#### [Short task 1]
In the reflection on the power of words, what does the writer say happened to the power lines when the Word became Flesh?
#### [Short task 2]
Continue the reflection on the power of words, picking up right after its last sentence.

#### [Extract to read]
---+---

There is something poetic in the stringing of words that fit ‘perfectly’ together to form an arc, to form art and beauty, to create dissonance and musical serenades.

In the past few seasons I have written less publicly, but in private the ink seems to be never ceasing. Maybe my feelings have been to raw, too exposed of late to publish across such a open forum. But there is a power to seeing words pieced together, put out there for any to discover and connect with.


There are all of these words in my mind that I see, but cannot yet write. I only grasp at the seams, knowing only the emotion and not the words to articulate.


Of late, I have been thinking about the Word that is Truth. Why must Truth be conveyed through the written form. There is something about words that root and ground us — whether typed in the dimly light shadows on a smartphone or written across the pages of leather bound journals — words that are seeds of truth so when planted firmly into the good soil, blossom forth fields of wildflowers, strong oak trees, and every beautiful flora under the sun.

So when the Word became Flesh and the Incarnation burst forth on this earth, the power lines shifted. The words-seeds finally sprouted and brought forth new life into what was dead before. Have you felt the power of words? Have you let them move you? Have you felt the power lines shift? Have you seen the chance for better, for hope, for light, to dream?

---+---

#### [Material provided]
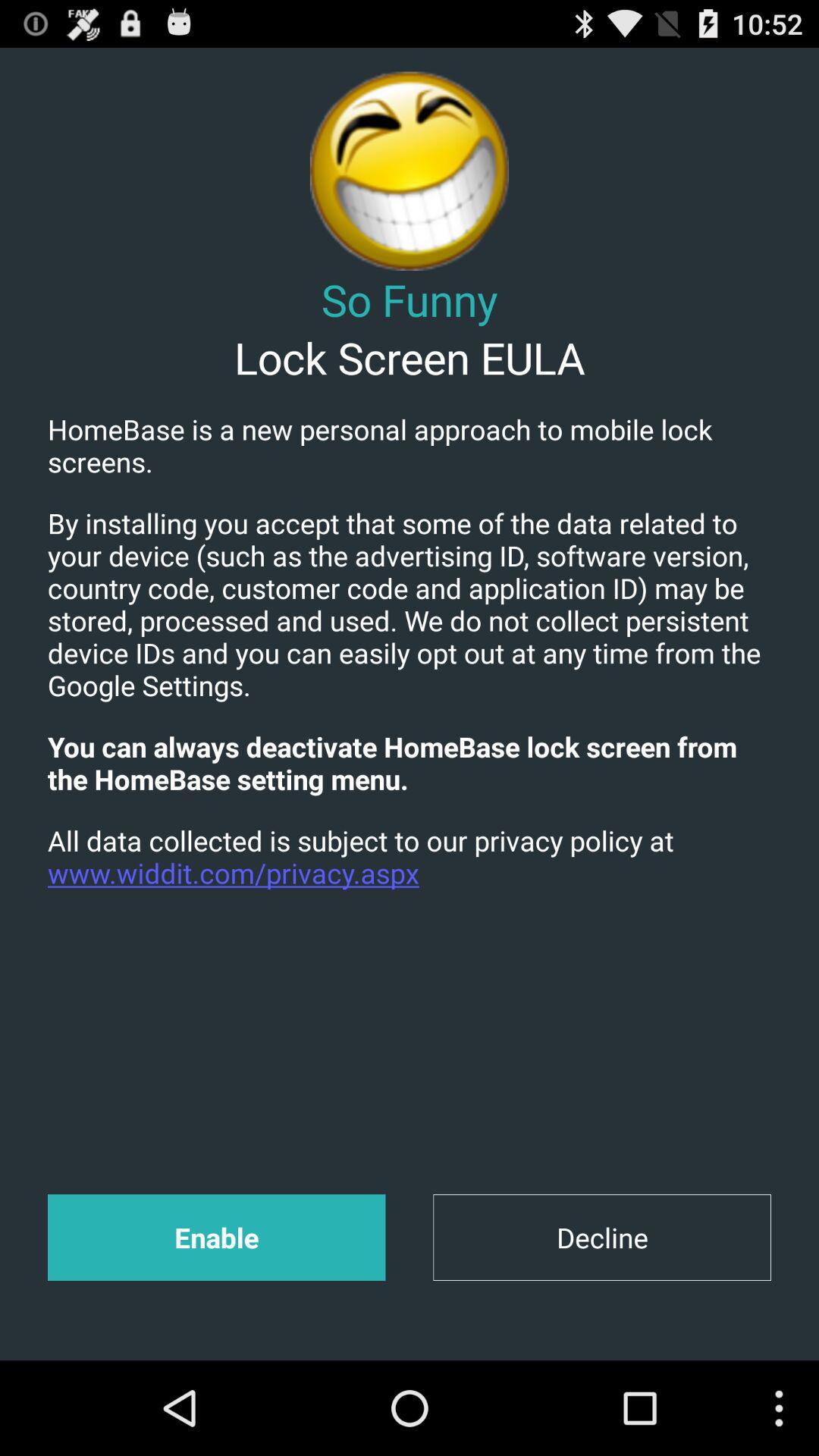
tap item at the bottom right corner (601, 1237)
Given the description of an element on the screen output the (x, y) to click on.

---+---

#### [Exercise answer 1]
They shifted.

#### [Exercise answer 2]
Show me the words, for I cannot see

Let me dream new stories and imagine

Truth to rise up.

“Can I have some change?”

He was shrouded in the dimly light street outside the dumpling store I was hurrying towards to satisfy my famished stomach. I spotted him, as I spot all the unmentionables on the street, with a heavy heart, but life called and all I could do was walk onward.

The shop was quiet when I ordered my 5 dumplings for two dollars meal. Quite the steal in New York, getting delicious ‘homemade’ hot food for under $5. Then again, it’s Chinatown and you can’t beat Chinatown prices. I swung out of the shop and strode down the street so I could get to church as soon as possible and satisfy my stomach. He gave me a half-hearted call  as I walked by.

Can I have some change for a meal?

At first I kept walking. I do not really stop anymore for anyone who asks for change or food or anything. Seeing people ask and beg and plead day in day out wears on your soul — then the compassion fatigue strikes and what can one do but keep walking? Better to to feel guilty than to have an empty wallet right?

The split second passed as those thoughts flashed through my mind, and this night I decided to turn around, for once. Our interchange was brief. I told him to get something to eat with the meager amount of cash I had in my wallet, and he cheerfully pulls out a pair of takeout chopsticks to says that he’ll be able to use them tonight. I laugh and wish him a good night, and walk onward.


Maybe we will meet again and I’ll ask him how his dinner was that one night a random girl made a human connection with him.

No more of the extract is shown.